Work out the number of lines with the word "time" in the material below, then reply with that number only.

----------------------------------------

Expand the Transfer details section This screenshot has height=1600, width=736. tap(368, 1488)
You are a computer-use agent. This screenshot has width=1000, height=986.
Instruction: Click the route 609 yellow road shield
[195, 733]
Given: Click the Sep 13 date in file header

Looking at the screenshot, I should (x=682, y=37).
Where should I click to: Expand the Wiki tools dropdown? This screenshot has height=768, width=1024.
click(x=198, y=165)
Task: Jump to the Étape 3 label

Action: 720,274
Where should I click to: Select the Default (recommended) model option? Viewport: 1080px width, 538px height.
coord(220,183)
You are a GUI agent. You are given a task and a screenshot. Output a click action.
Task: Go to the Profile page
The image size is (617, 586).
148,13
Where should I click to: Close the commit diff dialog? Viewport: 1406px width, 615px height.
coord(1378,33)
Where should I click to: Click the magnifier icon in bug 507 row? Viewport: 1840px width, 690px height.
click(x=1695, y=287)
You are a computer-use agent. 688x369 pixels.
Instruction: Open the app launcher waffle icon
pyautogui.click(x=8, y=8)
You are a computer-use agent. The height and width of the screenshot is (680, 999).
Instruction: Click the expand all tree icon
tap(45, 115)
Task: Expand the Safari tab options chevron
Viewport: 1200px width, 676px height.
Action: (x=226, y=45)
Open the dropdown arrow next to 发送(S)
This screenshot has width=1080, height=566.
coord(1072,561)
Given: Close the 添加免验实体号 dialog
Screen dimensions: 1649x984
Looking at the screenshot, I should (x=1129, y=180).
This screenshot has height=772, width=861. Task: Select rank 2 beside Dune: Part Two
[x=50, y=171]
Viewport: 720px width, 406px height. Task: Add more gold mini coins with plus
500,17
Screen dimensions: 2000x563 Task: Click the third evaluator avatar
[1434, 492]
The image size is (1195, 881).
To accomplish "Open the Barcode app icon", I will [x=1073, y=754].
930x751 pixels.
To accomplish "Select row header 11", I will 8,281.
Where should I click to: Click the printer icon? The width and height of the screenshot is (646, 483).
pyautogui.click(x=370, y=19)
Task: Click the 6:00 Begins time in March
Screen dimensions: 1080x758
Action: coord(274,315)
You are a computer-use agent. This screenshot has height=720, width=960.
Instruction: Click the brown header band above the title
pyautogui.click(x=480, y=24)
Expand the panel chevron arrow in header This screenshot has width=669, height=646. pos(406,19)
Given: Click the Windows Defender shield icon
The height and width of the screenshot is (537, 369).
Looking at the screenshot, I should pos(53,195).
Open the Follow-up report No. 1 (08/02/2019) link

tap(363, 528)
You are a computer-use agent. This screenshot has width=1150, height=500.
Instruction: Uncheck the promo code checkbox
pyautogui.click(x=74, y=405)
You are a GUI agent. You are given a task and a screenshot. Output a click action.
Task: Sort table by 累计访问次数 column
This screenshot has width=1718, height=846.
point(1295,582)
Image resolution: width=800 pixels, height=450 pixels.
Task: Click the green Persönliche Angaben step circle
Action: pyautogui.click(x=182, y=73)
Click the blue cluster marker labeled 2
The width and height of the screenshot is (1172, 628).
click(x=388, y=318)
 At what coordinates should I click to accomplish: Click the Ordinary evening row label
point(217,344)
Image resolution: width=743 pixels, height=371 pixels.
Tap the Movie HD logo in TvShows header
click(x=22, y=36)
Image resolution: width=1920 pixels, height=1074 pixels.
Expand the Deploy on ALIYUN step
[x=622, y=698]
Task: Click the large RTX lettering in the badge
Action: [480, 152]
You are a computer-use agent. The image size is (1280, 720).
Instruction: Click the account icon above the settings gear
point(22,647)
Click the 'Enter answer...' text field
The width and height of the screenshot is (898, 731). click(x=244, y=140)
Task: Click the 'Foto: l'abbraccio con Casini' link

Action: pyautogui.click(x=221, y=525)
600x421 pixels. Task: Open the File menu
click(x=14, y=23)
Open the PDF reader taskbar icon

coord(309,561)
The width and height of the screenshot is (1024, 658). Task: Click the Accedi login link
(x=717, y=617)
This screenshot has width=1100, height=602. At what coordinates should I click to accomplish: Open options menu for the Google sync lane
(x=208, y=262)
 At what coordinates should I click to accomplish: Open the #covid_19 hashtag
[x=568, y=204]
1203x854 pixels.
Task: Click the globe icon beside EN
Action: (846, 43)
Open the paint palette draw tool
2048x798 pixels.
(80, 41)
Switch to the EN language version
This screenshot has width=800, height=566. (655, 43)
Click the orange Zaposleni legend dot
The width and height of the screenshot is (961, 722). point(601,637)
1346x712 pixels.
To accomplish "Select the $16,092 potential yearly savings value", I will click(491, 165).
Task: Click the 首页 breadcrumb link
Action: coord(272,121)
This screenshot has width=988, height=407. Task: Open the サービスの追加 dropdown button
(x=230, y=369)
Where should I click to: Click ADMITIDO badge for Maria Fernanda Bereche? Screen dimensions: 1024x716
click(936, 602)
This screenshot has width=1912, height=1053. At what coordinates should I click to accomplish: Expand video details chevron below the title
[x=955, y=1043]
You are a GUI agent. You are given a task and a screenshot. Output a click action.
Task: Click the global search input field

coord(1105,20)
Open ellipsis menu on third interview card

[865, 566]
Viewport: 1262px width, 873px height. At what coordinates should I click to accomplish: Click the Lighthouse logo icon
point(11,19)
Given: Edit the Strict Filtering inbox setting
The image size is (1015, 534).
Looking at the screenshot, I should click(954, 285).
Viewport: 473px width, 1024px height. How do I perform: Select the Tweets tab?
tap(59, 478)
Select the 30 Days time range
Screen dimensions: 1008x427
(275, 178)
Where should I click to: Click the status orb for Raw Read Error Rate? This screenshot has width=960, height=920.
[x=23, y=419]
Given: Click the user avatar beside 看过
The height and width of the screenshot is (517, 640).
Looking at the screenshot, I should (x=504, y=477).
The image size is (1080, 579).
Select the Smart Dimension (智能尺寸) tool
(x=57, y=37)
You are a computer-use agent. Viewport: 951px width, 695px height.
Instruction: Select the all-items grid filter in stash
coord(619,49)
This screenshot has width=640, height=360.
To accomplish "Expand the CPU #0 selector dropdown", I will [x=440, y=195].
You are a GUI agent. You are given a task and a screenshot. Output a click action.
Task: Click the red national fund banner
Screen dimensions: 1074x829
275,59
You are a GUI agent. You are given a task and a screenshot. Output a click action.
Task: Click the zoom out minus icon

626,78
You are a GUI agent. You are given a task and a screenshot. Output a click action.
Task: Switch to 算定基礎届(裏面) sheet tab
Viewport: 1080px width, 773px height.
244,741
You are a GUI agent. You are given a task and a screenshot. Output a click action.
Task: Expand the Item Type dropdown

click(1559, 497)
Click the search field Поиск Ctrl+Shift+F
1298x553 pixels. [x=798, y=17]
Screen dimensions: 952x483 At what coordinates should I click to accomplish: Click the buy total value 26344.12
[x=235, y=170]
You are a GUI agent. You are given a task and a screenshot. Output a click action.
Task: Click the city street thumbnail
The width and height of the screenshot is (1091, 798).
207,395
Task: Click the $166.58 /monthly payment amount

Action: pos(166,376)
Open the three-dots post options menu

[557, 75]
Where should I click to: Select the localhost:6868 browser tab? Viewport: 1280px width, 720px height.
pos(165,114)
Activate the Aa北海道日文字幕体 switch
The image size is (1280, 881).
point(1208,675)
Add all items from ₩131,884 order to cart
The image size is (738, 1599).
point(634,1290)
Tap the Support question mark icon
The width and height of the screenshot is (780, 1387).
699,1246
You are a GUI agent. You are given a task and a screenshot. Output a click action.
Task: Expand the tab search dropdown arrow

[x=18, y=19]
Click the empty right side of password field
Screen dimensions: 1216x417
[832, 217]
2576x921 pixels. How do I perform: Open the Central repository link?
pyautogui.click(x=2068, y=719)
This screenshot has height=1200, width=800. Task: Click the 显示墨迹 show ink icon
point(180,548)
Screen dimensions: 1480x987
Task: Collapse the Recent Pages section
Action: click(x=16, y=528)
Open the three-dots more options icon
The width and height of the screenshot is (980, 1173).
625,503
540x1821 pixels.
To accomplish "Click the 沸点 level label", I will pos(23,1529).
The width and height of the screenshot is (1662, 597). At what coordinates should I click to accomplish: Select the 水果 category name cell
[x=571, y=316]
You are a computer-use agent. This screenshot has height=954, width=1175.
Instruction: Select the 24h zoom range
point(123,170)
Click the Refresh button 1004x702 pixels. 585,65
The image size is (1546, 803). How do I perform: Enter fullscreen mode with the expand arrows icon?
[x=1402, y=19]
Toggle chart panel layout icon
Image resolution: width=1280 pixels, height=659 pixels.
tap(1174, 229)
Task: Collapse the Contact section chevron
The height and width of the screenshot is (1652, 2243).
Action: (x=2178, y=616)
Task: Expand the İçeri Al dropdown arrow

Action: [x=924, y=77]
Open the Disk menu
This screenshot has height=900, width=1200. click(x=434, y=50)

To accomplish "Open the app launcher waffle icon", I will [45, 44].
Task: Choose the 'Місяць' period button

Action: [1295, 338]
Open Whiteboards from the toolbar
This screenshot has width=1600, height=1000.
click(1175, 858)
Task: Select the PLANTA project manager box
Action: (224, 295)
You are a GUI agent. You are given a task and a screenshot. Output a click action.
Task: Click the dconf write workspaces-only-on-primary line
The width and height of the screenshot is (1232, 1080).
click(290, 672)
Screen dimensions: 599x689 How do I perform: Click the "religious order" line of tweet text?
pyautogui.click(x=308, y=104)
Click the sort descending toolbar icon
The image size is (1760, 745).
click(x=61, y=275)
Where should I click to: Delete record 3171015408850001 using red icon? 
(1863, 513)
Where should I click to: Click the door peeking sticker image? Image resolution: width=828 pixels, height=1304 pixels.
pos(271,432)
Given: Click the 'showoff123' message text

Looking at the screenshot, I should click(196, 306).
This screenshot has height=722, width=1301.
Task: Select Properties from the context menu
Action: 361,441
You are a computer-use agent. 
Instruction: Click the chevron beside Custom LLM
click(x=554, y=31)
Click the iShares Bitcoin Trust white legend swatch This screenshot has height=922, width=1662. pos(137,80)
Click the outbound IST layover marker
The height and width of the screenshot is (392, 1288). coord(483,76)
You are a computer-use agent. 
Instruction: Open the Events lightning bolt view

----------------------------------------

• Problem solution:
2